**What you need to do**
Every entry below needs to be printed again exactly, with its pictures left out.

[Records provided Boundary: Start]

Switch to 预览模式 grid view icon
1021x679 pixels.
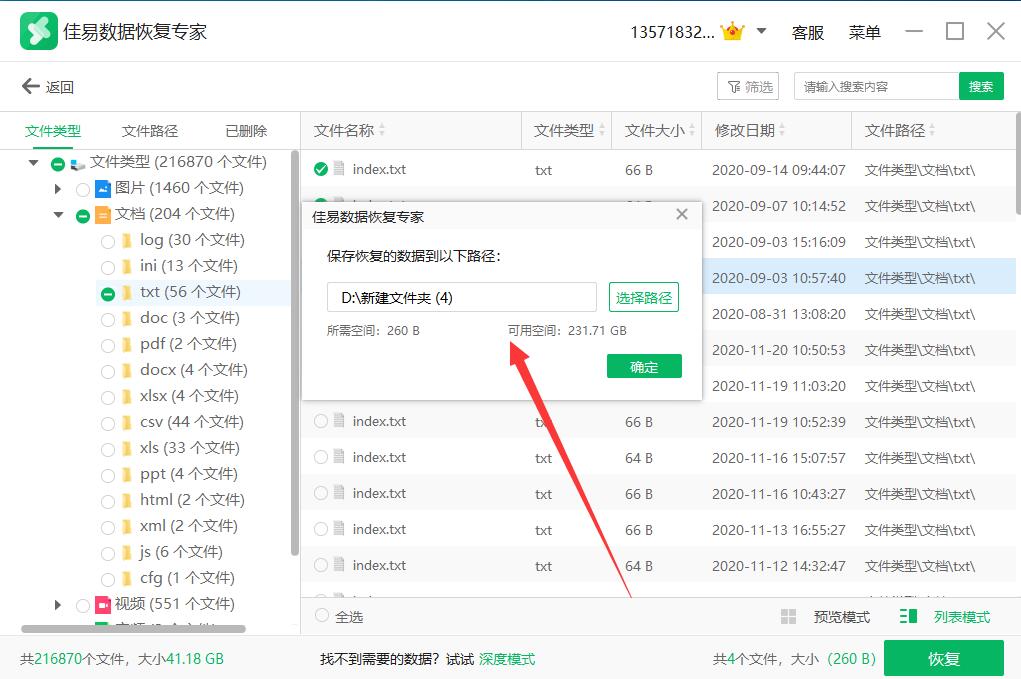pos(788,617)
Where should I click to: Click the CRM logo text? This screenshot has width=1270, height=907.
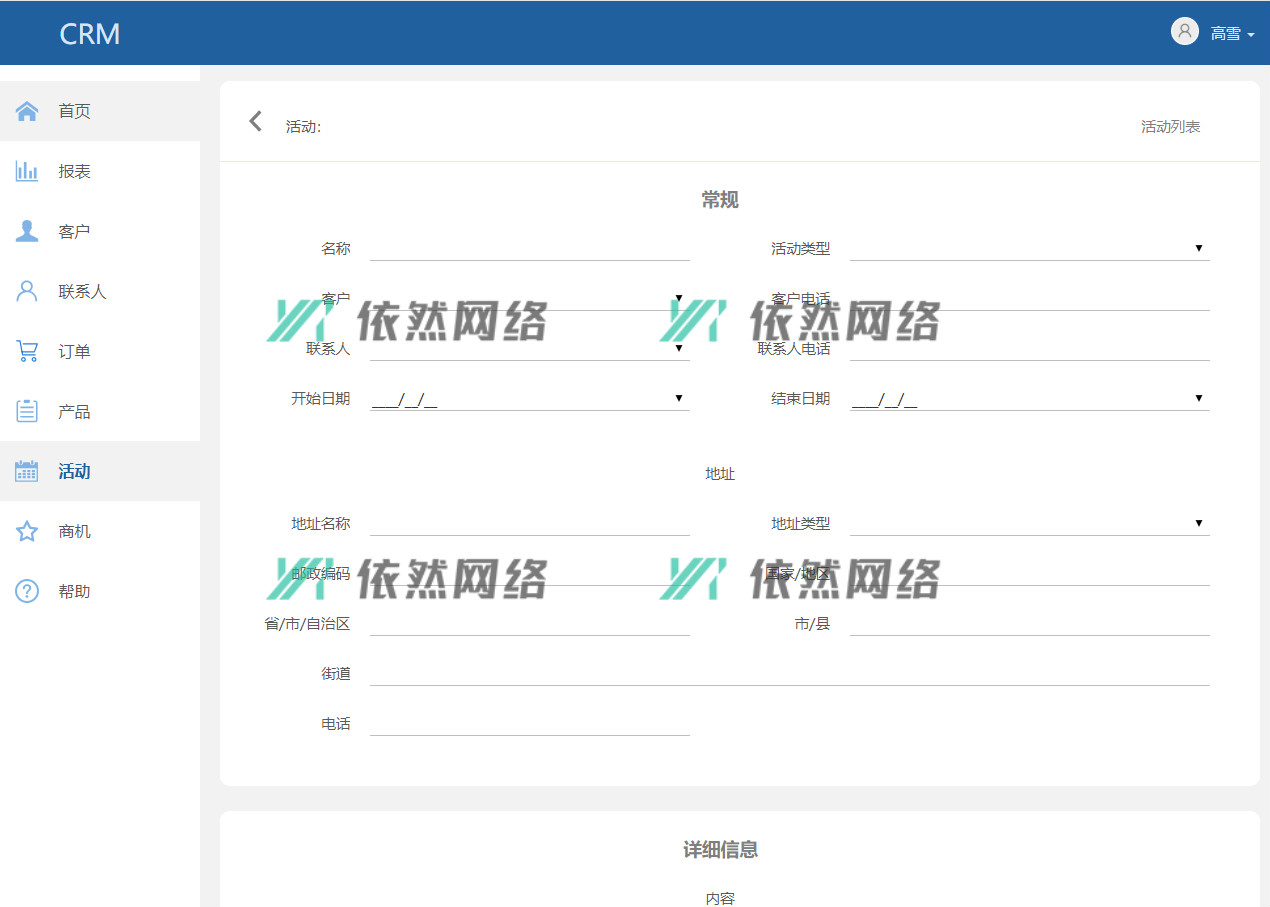90,34
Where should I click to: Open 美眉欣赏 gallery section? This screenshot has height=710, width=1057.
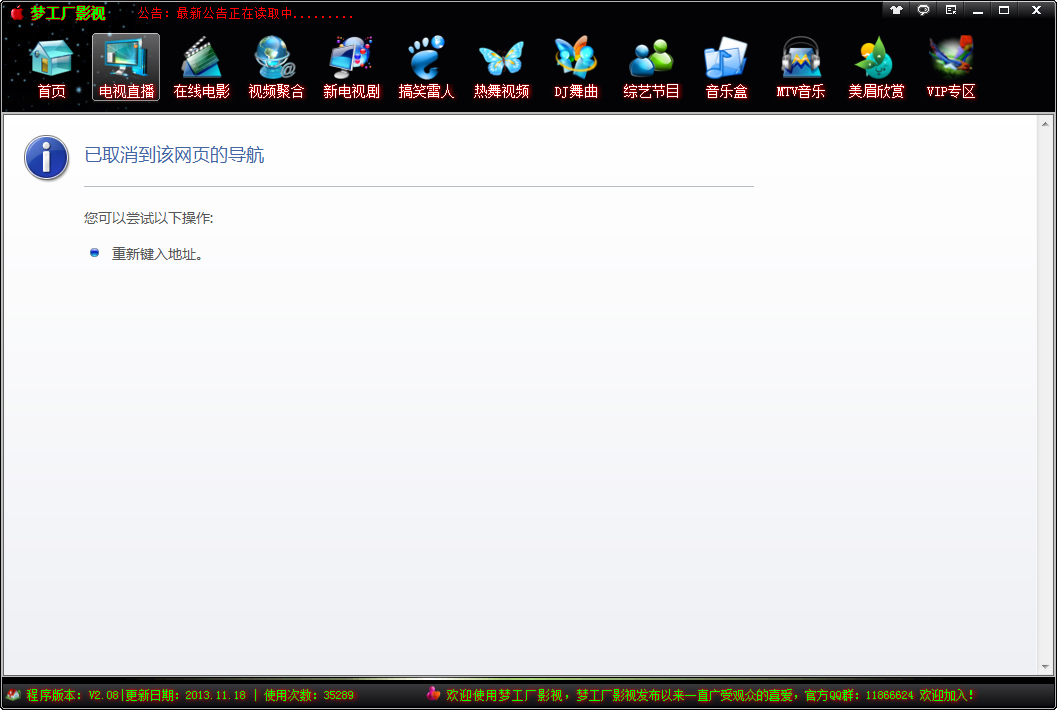click(x=876, y=67)
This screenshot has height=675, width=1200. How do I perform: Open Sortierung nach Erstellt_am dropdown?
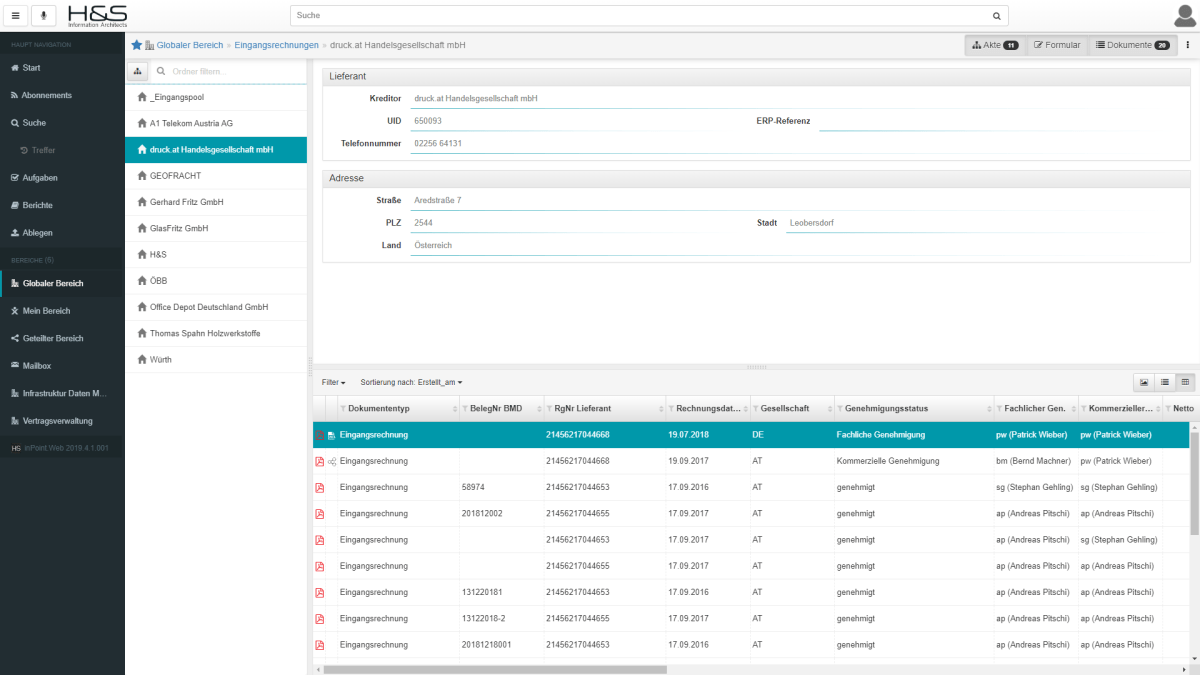click(412, 382)
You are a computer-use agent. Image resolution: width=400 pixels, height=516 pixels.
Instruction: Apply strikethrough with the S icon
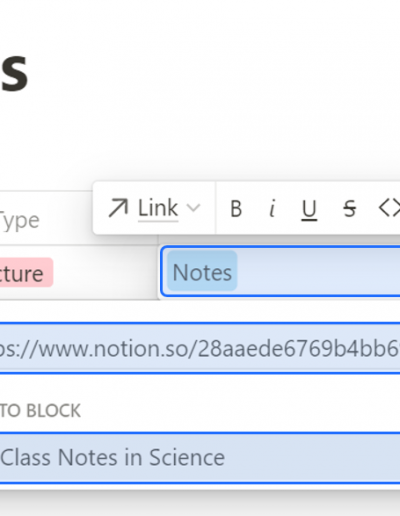tap(350, 209)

[Records provided Boundary: End]

**Written response**
Switch to 预览模式 grid view icon
1021x679 pixels.
pos(788,617)
Where should I click to: Click the CRM logo text? This screenshot has width=1270, height=907.
90,34
Where should I click to: Open 美眉欣赏 gallery section? This screenshot has height=710, width=1057.
click(x=876, y=67)
This screenshot has height=675, width=1200. How do I perform: Open Sortierung nach Erstellt_am dropdown?
click(412, 382)
You are a computer-use agent. Image resolution: width=400 pixels, height=516 pixels.
Instruction: Apply strikethrough with the S icon
tap(350, 209)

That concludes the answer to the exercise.